At night, they would strap him in a chair and apply the electrodes for "the conditioning." This involved showing pictures of innocent little girls. "Look at the little Missy," a voice said. "Don't you want her to have her little toy poodle bank? But bad men want to take away her freedom to invest! Bad men like this one!"
Image of terrorist, then . . . ZZZZAP!
It was all very hard and brutal, and all the Vopos were relentless
bullies all the time, but the day finally came for Rolf and the survivors to
graduate. They all stood upon the dusty parade-ground, all dressed in the clothes
of petty bureaucrats.
The Vopo Sergeant made a big speech. So did the President by way of a big screen.
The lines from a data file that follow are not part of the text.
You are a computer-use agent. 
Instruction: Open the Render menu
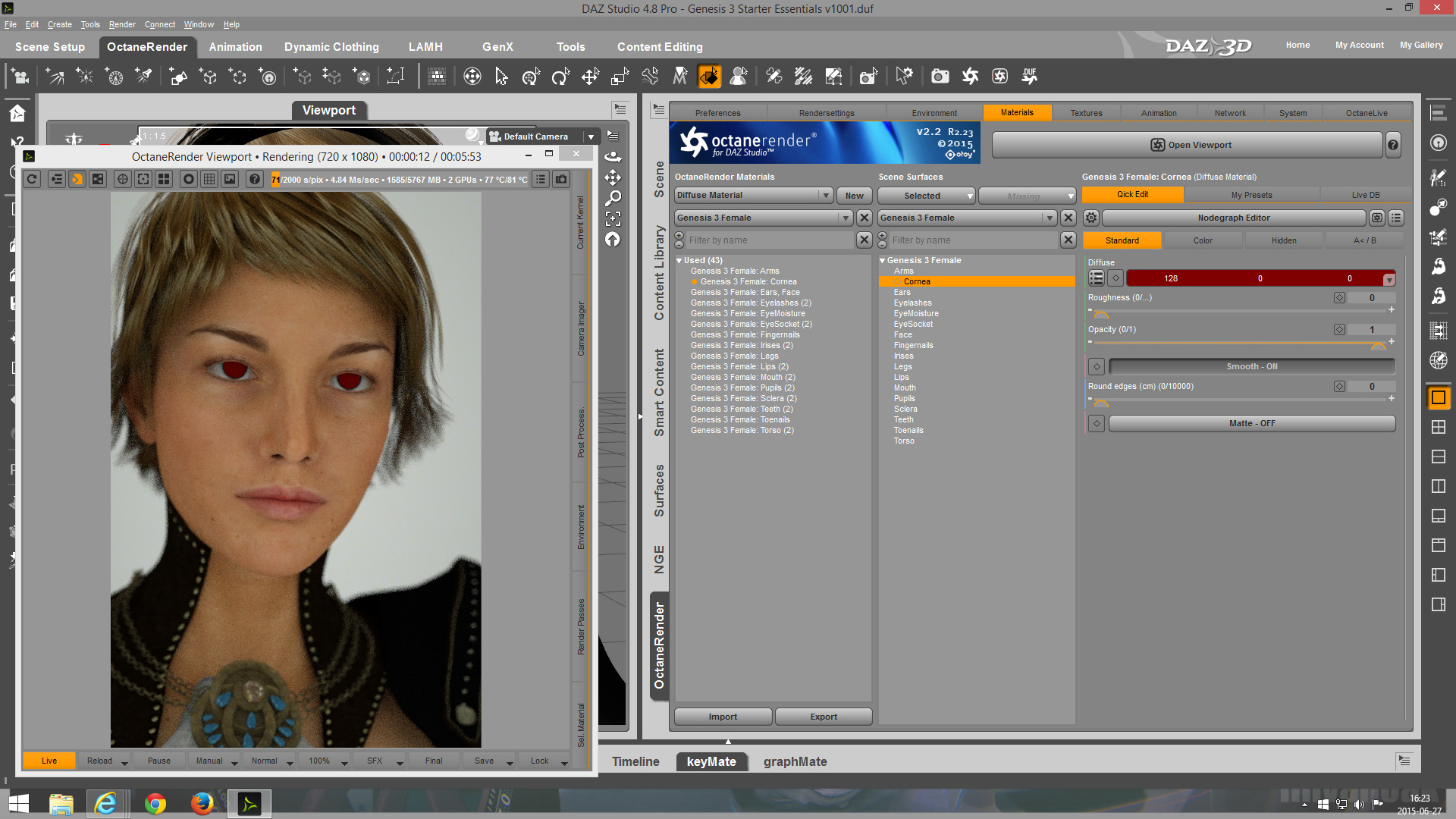pos(122,24)
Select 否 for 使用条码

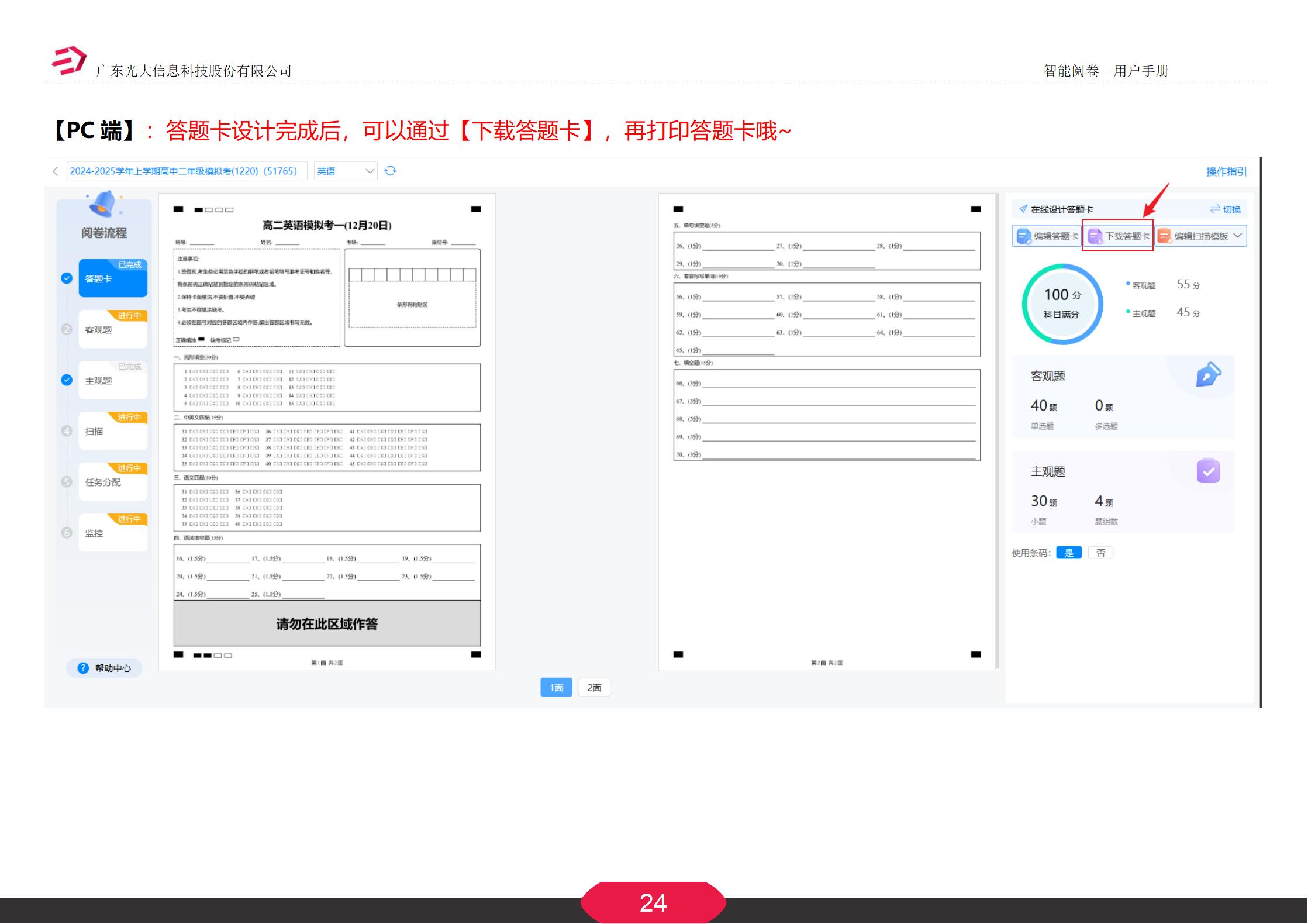(1100, 553)
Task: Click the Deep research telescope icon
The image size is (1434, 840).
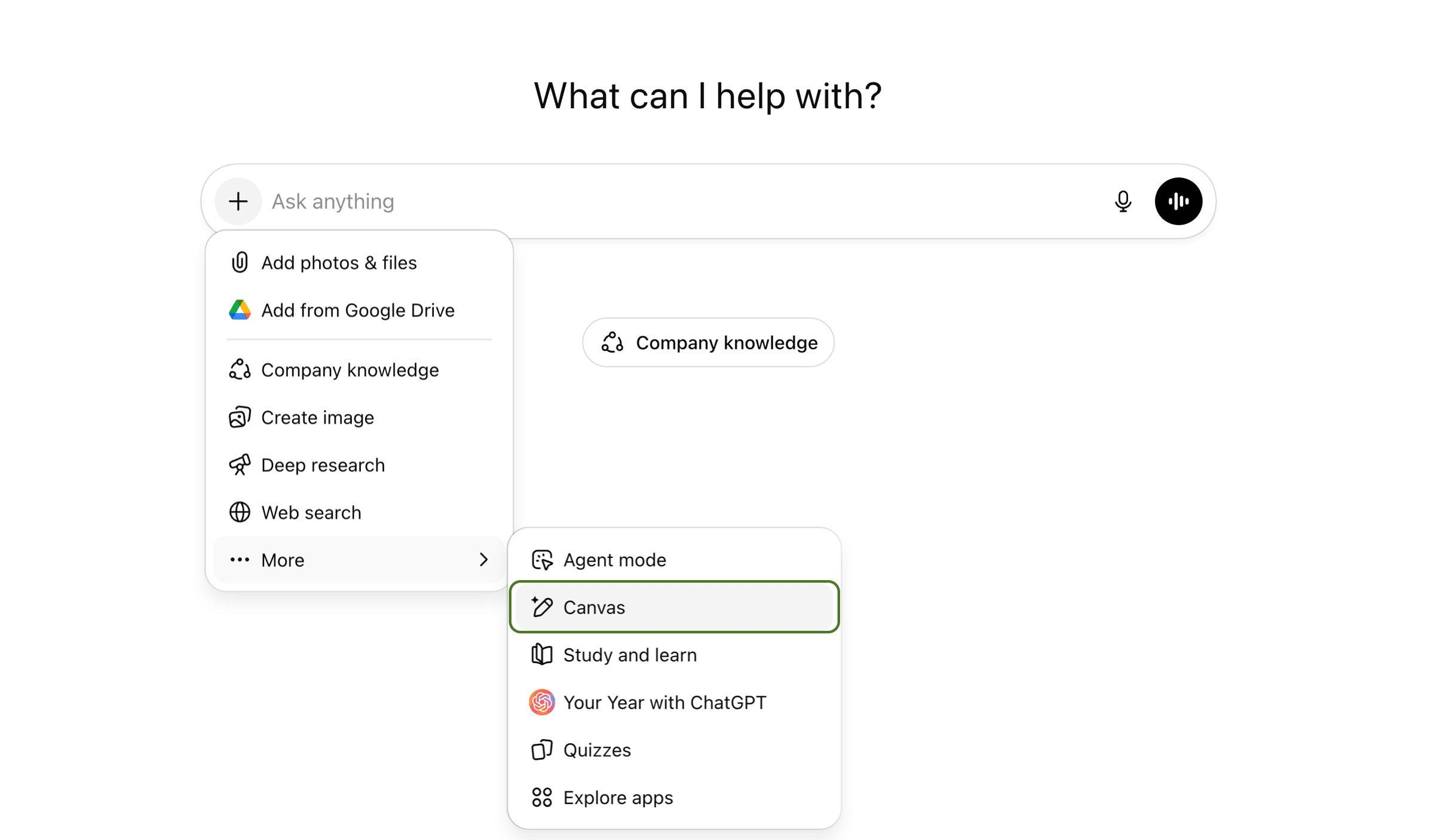Action: (x=240, y=465)
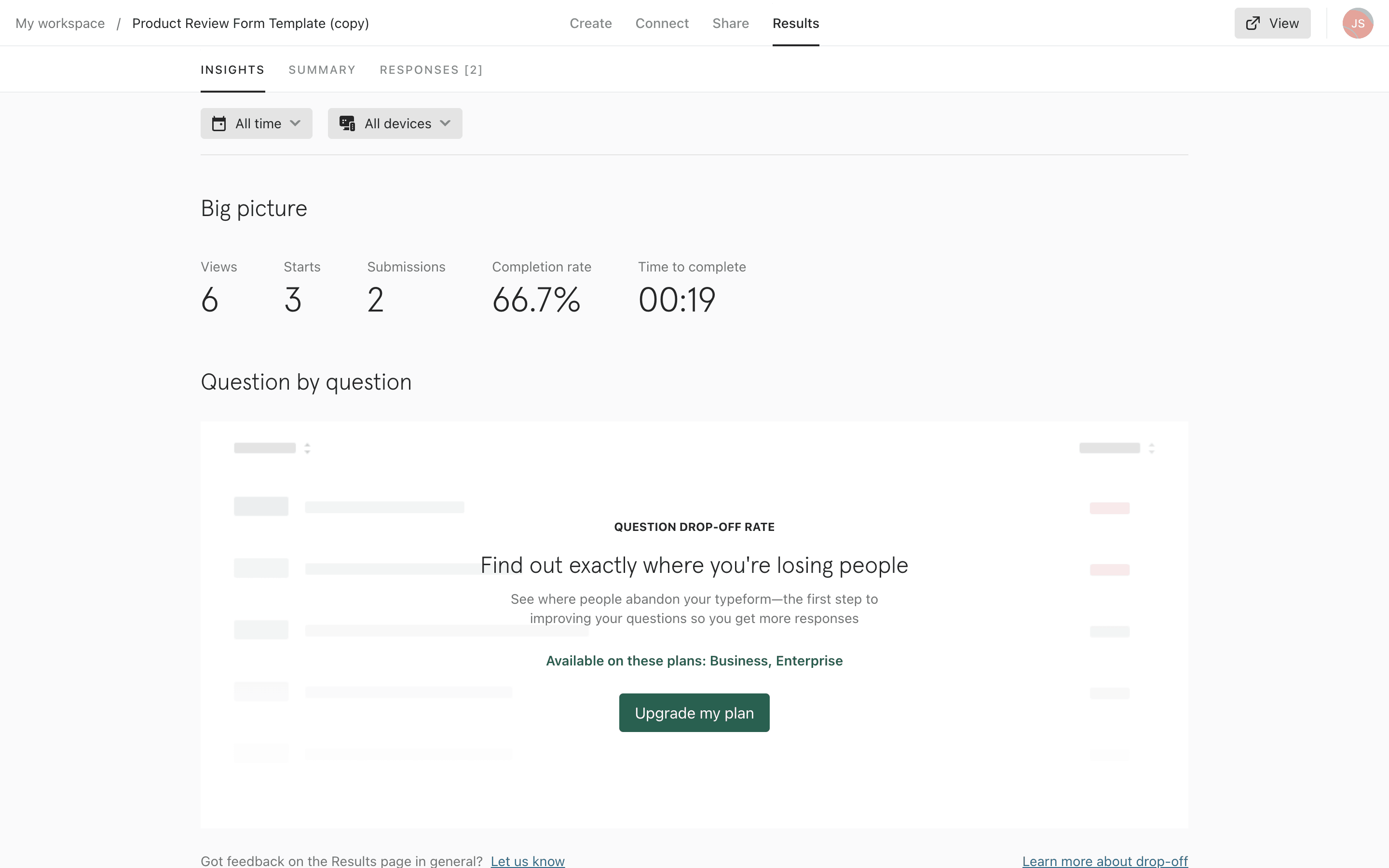Click the Results navigation item
The width and height of the screenshot is (1389, 868).
795,24
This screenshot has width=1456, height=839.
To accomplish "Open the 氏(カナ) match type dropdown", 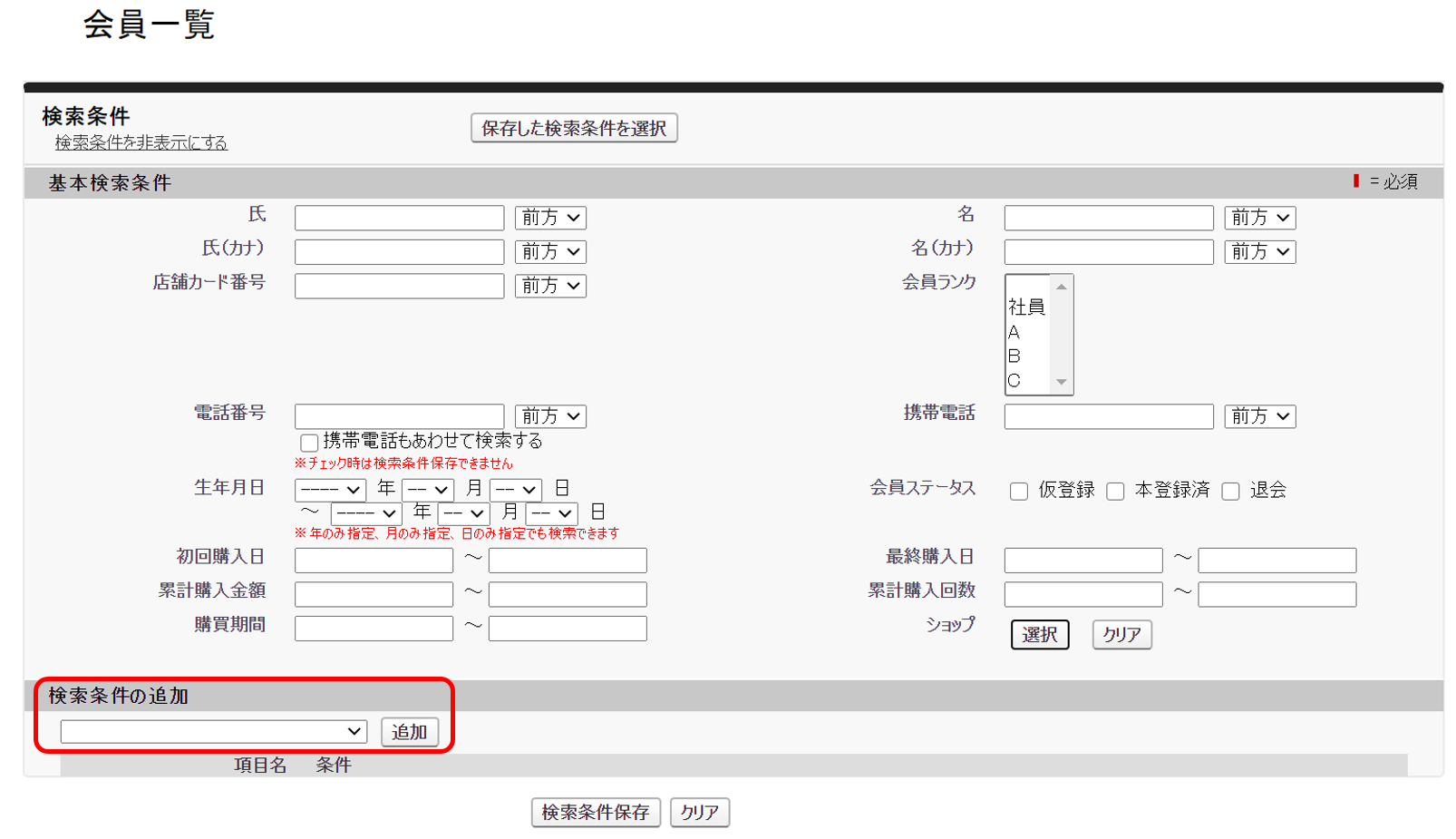I will point(548,251).
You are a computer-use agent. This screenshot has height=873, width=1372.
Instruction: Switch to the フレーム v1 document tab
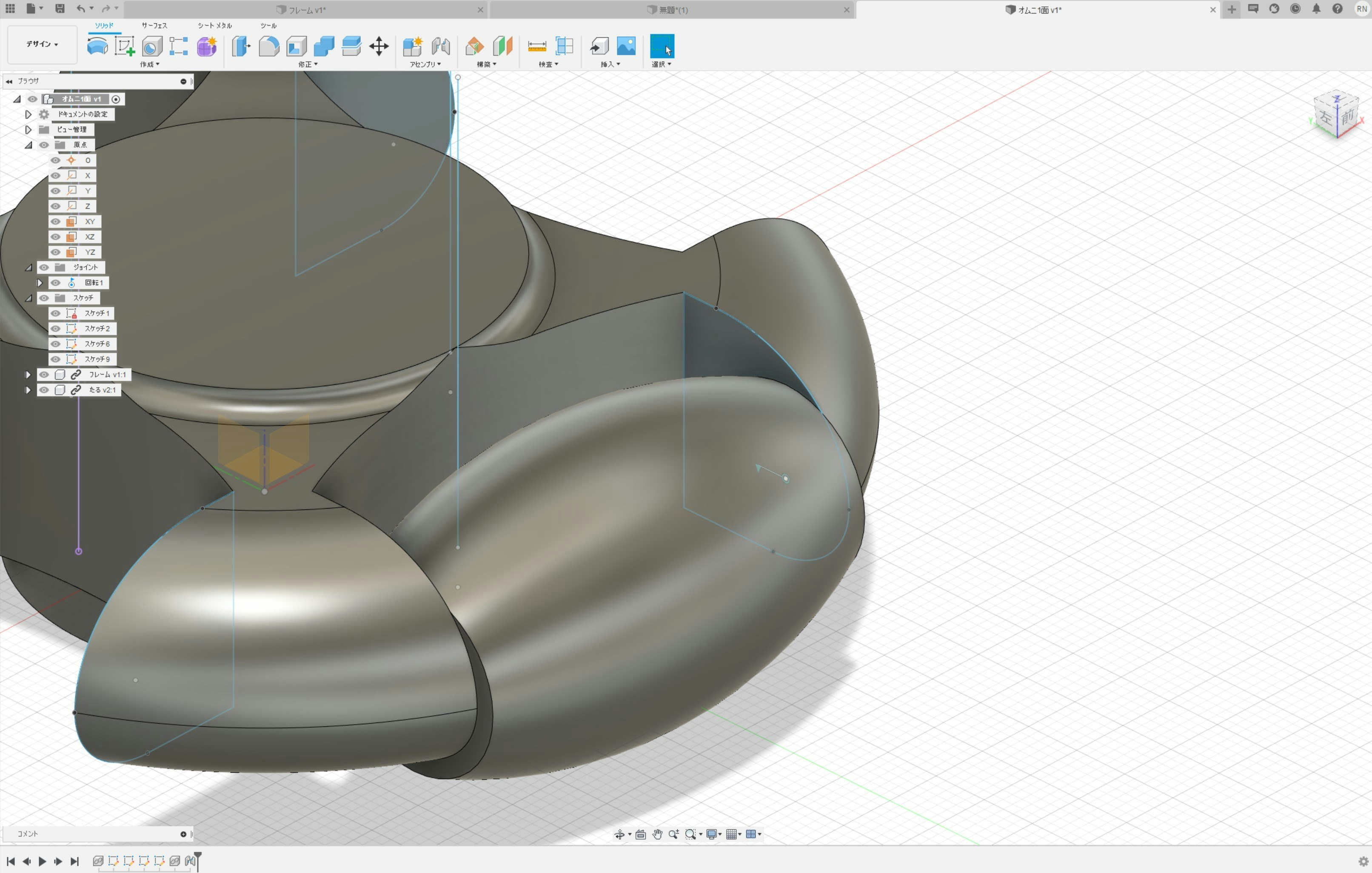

They were to think of themselves as hard as wood now, each lending strength by being bound to the handle of a great ax, an ax that would chop up all the enemies of the State.
At the end of the speeches, many of those heavily conditioned were weeping. They all rose to sing the national anthem.
Oh, say, can you see, by the dawn's early light,
What so proudly we hailed at the twilight's last gleaming?
Whose broad stripes and bright stars, thro' the perilous fight'
O'er the ramparts we watched, were so gallantly streaming.
And the rockets red glare, the bombs bursting in air . . . .
Rolf started away in a dreadful sweat, his eyes staring wildly. He stumbled through the crowded room of the Household of Marlene and Andre to the door and stepped outside where Pahrump sat on the steps looking at the immense ocean beyond.
"Couldn't sleep either?" Pahrump said.
"Nightmares." Rolf answered. "From the old times."
"Me too," Pahrump said.
The two were silent for a while as the stars wheeled in transit overhead.
"When I got back from Vietnam," Pahrump said, "I used to scream a lot. Guess the old lady couldn't take it, so she left."
"What you do there?"
"Was a sapper, Canada. With the Engineers. We went in and defused the unexploded ordinance. Napalm. Bunkerbusters. Other stuff. So they could move in and secure the area. Came away with all my fingers." Pause. "Some not so lucky."
"Is bad when you have no choice."
"O, I guess I coulda skipped out on all that. Hid up in the hills on the Rez'."
"Why did you go then?"
Pause. Andre came out on the porch with his guitar. "Seems a whole lot of sleeplessness going on these days." Andre said. Tipitina came out as well with a blanket wrapped around her.
"O, I could say it was just to see the world, not knowing what I was getting into," Pahrump said. "But really, if you want to know the truth, it was all to make sure this fellow here could set up a household just like this in California. And then go tell a cop to eff off without losing his life as a matter of course."
"I see. I guess."
"I know you came from other side of the Iron Curtain. You able to tell a cop to eff off where you came from?"
"I don't think so." Rolf laughed. So did Tipitina.
"It's important to tell the cops to eff off once in a while. Keeps a democracy limber. And the cops too. Keeps 'em limber."
"I think," Rolf said. "If a corporation is a person, then they should be drafted into the army as well."
"That's a thought," Pahrump said.
From far across the water, the long howl of the the throughpassing train ululated across the independent waves of the estuary and the free grasses of the Buena Vista flats as the locomotive hunted its way past the dark and shuttered doors of the Jack London Waterfront beneath the purple mountain's majesty, headed off on its journey to parts unknown.
That's the way it is on the Island. Have a great week.